Building a notebook-based ETL framework with Spark and Delta Lake
The process of extracting, transforming and loading data from disparate sources (ETL) have become critical in the last few years with the growth of data science applications. In addition, data availability, timeliness, accuracy and consistency are key requirements at the beginning of any data project.
Even though there are guidelines, there is not a one-fits-all architecture to build ETL data pipelines. It depends on multiple factors such as the type of the data, the frequency, the volume and the expertise of the people that will be maintaining these. Data pipelines need to be reliable and scalable but also relatively straight forward for data engineers and data scientists to integrate with new sources and make changes to the underlying data structures.
There is a myriad of tools that can be used for ETL but Spark is probably one of the most used data processing platforms due to it speed at handling large data volumes. In addition to data processing, Spark has libraries for machine learning, streaming, data analytics among others so it’s a great platform for implementing end-to-end data projects. It also supports Python (PySpark) and R (SparkR, sparklyr), which are the most used programming languages for data science.

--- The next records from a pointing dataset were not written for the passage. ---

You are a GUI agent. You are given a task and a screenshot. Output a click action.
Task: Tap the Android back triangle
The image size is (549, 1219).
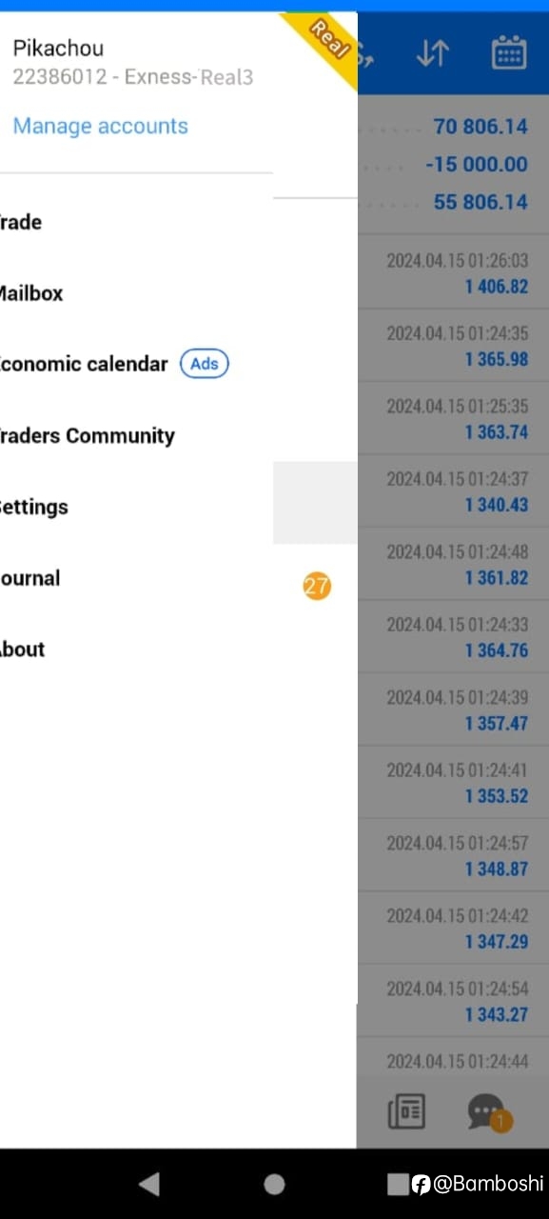pos(149,1184)
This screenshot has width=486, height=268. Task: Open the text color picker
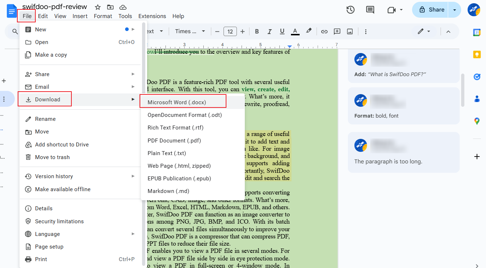295,31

On the other hand there is Delta Lake, an open source data lake that supports ACID transactions which makes it a great option to handle complex data workloads. In addition, it has multiple features such as schema evolution (changes to the data model are straightforward to implement) and schema enforcement (to ensure that the data that arrives is aligned with the destination schema), data versioning (going back in time), batch and streaming ingestion and last but not least, it’s fully compatible with Spark.

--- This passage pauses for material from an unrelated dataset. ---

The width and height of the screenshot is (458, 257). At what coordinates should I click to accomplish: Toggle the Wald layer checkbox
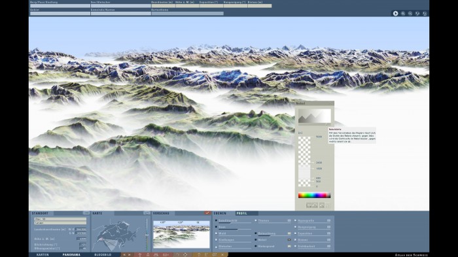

Databricks, the company behind Spark, has an Analytics cloud-based platform that provides multiple tools to facilitate the use of Spark across different use cases. Their collaborative notebooks allow to run Python/Scala/R/SQL code not only for rapid data exploration and analysis but also for data processing pipelines. In fact, notebooks play a key role in Netflix’s data architecture.
After that brief introduction we are ready to get into the details of a proposed ETL workflow based on Spark Notebooks. In this architecture, the notebook that act as the orchestrator pulls the data from Delta, executes the notebooks in the list and then stores the results of the runs back into Delta.
The idea of this article is not provide the full implementation but an overview of the workflow with some code snippets to help in the understanding of how the process works.
- First, a master table is created in Delta Lake that contains the name and path of the notebooks to be executed along with the job group, timeout (number of minutes the job can take until it is suspended), maximum retries (number of tries if job fails), status (enabled/disabled) and priority (order of run or -1 if the notebook can run in parallel).
CREATE TABLE delta.`/mnt/delta/master_runs`
notebook_path STRING,
job_group STRING,
timeout_minutes SMALLINT,
maximum_retries SMALLINT,
priority SMALLINT,
is_enabled BOOLEAN
) USING DELTA
- This table will be queried by the main Spark notebook that acts as an orchestrator. It gets the list of notebooks that need to be executed for a specific job group order by priority. That is, each job configured in Databricks can include a parameter that will be passed to the main notebook to get the notebooks to run for that group only. The groups can be defined, for example, based on frequency or data source.
# Gets job group from the Spark job definition
job_group = getArgument("job_group")
df_notebooks_to_run = spark.sql("SELECT notebook_path, status, timeout_minutes, maximum_retries, priority FROM master_runs WHERE job_group = {} and is_enabled = True ORDER by priority".format(job_group)
list_notebooks_to_run = df_notebooks_to_run.collect()
Once the list of notebooks is available, we iterate over each one and split them into separate lists based on whether they should run sequentially or not. For example, notebooks that depend on the execution of other notebooks should run in the order defined by the priority field. When there are no dependencies, notebooks are marked with priority = -1 and can run in parallel.
notebooks_parallel = []
notebooks_sequential = []
for nb in list_notebooks_to_run:
if nb['priority'] >= 0:
notebooks_sequential.append(nb['job_name'])
else:
notebooks_parallel.append(nb['job_name'])
- To run notebooks in parallel we can make use of the standard Python concurrent package. The pool of workers will execute the notebooks in the tuple job_tuple_parallel asynchronously. (More details on how to run Databricks notebooks in parallel can be found here)
from concurrent.futures import ThreadPoolExecutor, wait
job_tuple_parallel = tuple(notebooks_parallel)
run_in_parallel = lambda x: run_notebook(x)
futures = []
results = []
with ThreadPoolExecutor() as pool:
results.extend(pool.map(run_in_parallel, job_tuple_parallel))
for x in futures:
if x.result() is not None:
results.append(x.result())
else:
results.append(None)
-
The method run_notebook will use Databricks dbutils library (dbutils.notebook.run) to execute the notebook and log the results of the execution back into Delta.
-
Each execution of a notebook will have its own run_id. The run id can be obtained using Scala and then stored in a temporary view so that it could be accessed by PySpark.
%scala
val runId = dbutils.notebook.getContext.currentRunId.toString
Seq(runId).toDF("run_id").createOrReplaceTempView("run_id")
%python
run_id = spark.table("run_id").head()["run_id"]
run_id = re.findall(r'\d+', run_id)[0]
run_id = int(run_id)
- Once the run_id is obtained for the current run, it can be logged along with other run parameters into a resulting Delta table for auditing purposes. This table can also store the start and end time of the run and the status (success, failed) so that it can later be used to build dashboards to track the performance of the multiple notebook runs.
Conclusion
This workflow can of course be improved and augmented but based on personal experience it can work pretty well with heavy workloads and it’s straightforward to add new pipelines when the need arises. There are also open source tools that should be considered to build, schedule and monitor workflows. Apache Airflow is one of them; a powerful open source platform that can be integrated with Databricks and provides scheduling of workflows with a Python API and a web-based UI.